How to tell if a firewall is killing a session?

 

If I have a tcp connection between Host A and server B with a firewall in between, lets say its ftp, and the user reports the ftp session is disconnecting how do we prove what is really going on.

 

Lets say the firewall is running ftp inspection and does indeed kill the session for whatever reason, I can only assume the firewall will send the tcp RST packet using a source IP of the server, not itself (ie the host wouldn't accept a RST for a session from a different IP address right?)

 

So if I am capturing packets, whether it be on wireshark on the host itself and/or packet capture on the firewall how can I tell where the reset originated from?
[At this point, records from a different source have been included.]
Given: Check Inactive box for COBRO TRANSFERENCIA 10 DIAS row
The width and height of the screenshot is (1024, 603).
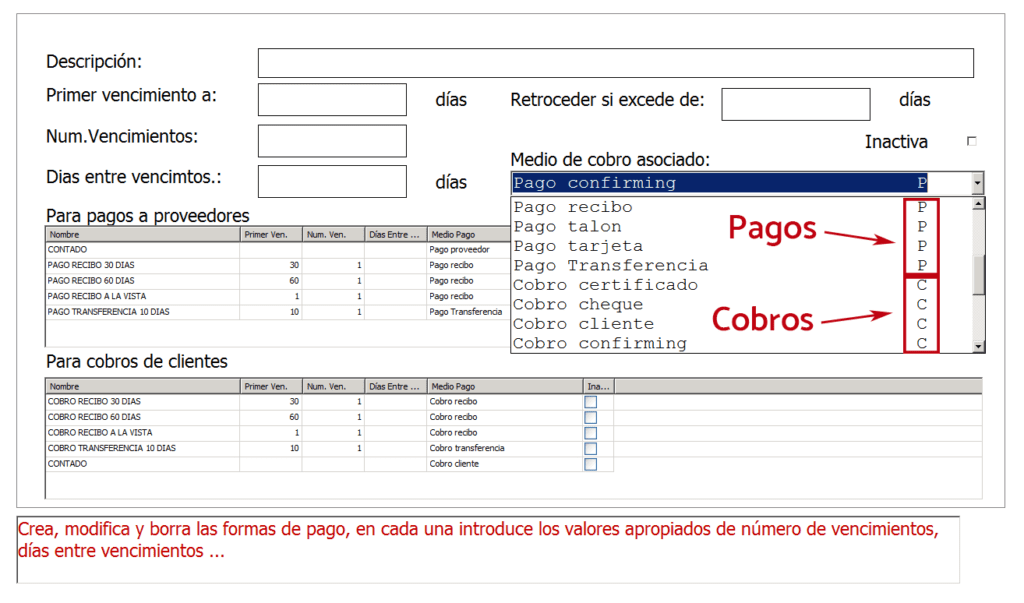Looking at the screenshot, I should 590,449.
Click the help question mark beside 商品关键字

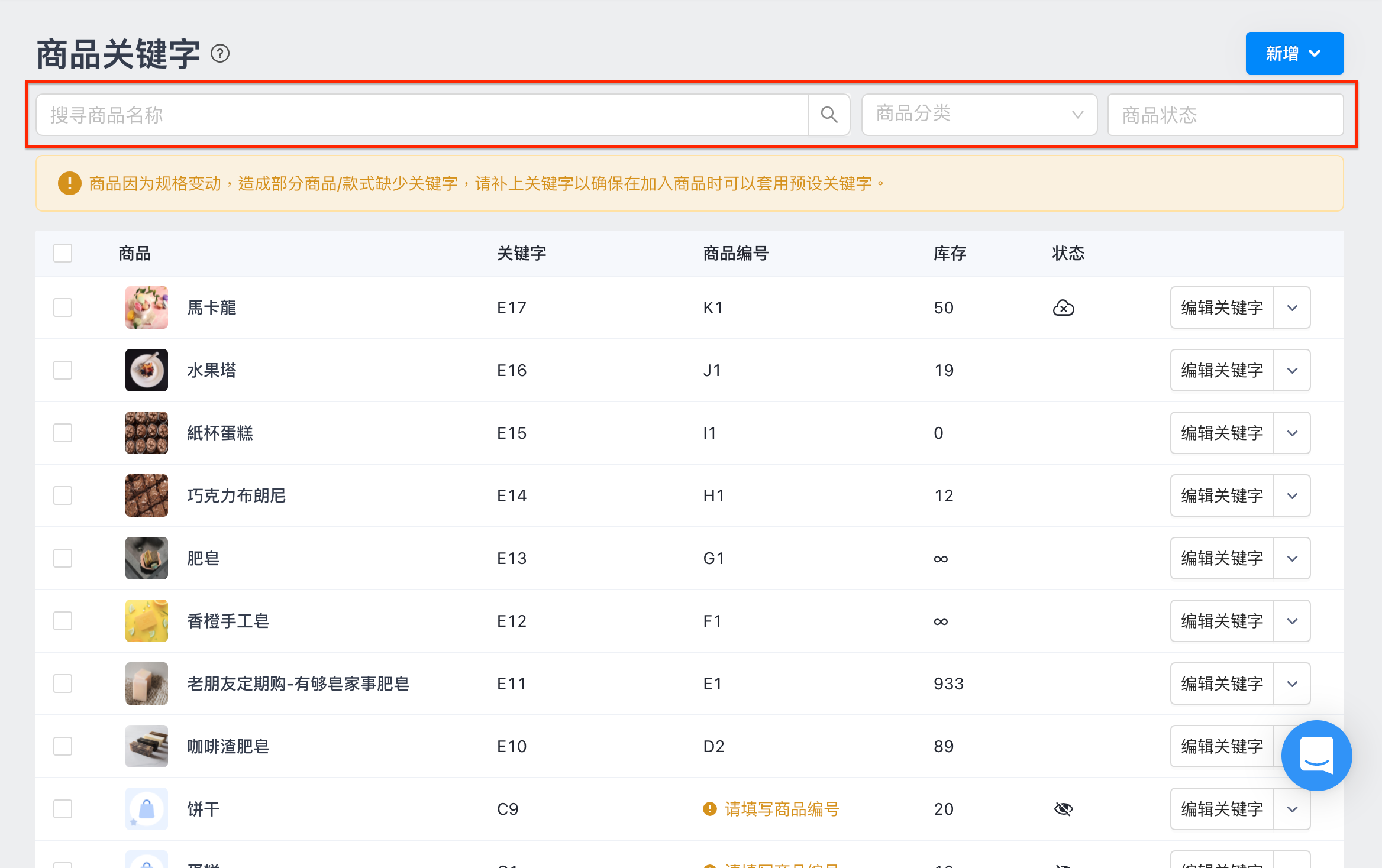coord(220,54)
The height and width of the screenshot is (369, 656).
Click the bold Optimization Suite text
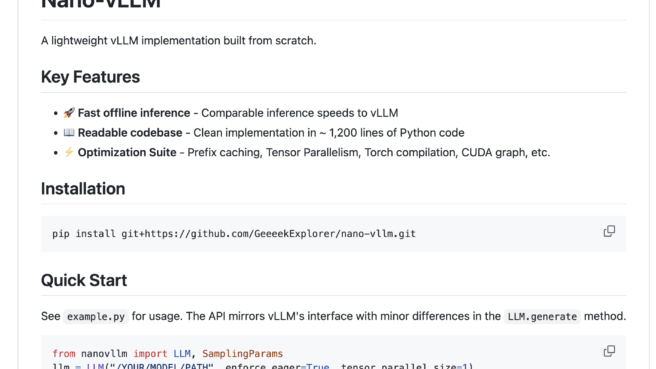click(x=127, y=152)
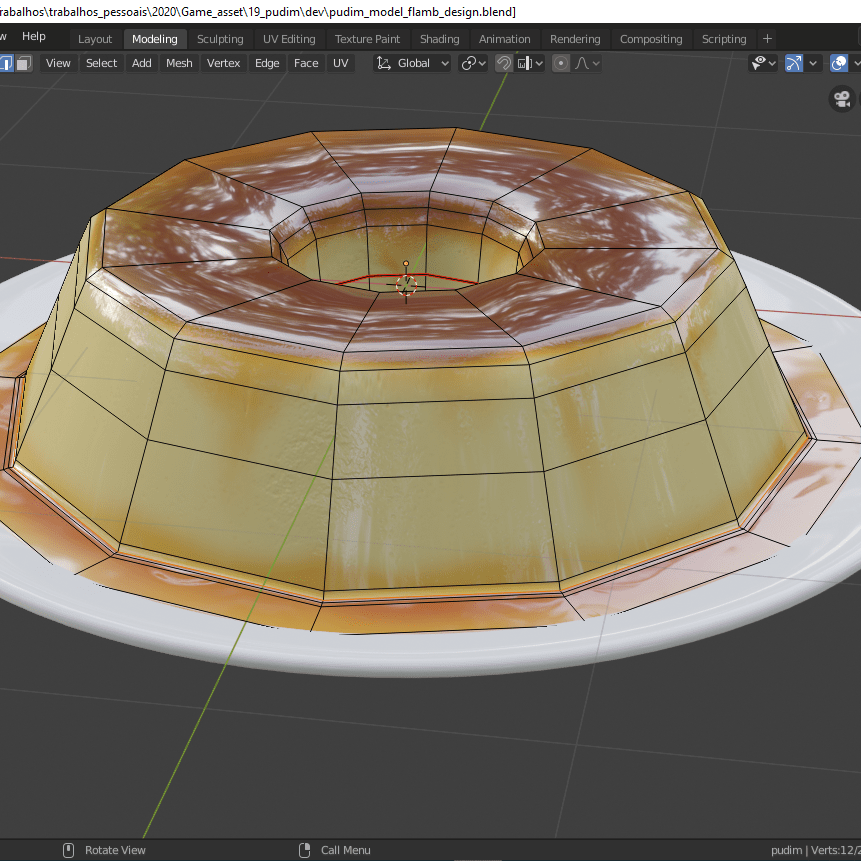This screenshot has width=861, height=861.
Task: Expand the viewport object visibility dropdown
Action: (765, 63)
Lets say for fun sake I cant do anything like show conn or show inspection and all I have access to is packet capture from the firewall. Are there any flags set that will indicate this?

 

 

 

5 Replies 5

johnlloyd_13
Level 9
Level 9

hi,

you can use the packet tracer feature/command on the ASA.

packet tracer shows layer 4 information, it wont show me how the firewall will behave if it receives invalid layer 7 information or something not doing a correct tcp handshake.

 

If you want to try this for yourself, enable smtp inspection, telnet to a mail server from a windows command prompt then type a command like "ehlo" you will see session disconnected or just no response, turn off smtp inspection, repeat test you will receive a reply from the mail server. 

 

In that same example packet tracer would show the connection as permitted, so the network engineer would tell the server engineer the traffic is permitted however in reality the firewall is bjorking the traffic. This probably isnt the best example for what I am trying to do but it proves the same point. 

If you want to prove that firewall stops a TCP session (not server) i suggest you start packet capture between host and server on both interfaces of ASA, which traffic crosses.
So, compare two captures of the TCP session you can see, who indeed send RST packet or what is going on.
Who knows, may be it is not ASA inspection issue. I would take a look at the captures. For fun sake.

Well yes I guess that would be the logical way.

 

I don't actually have a fault or anything, I am just curious and trying to learn!!

 

Seems ASA doesnt have a way of reporting when it sends the RST itself other than figuring it out for yourself with captures!

I think we are complicating a problem with packet capture :-).
What about ASA logs? Deletion of a TCP connection should go along with "Teardown" message. 
So "Teardown" log entry contains a reason.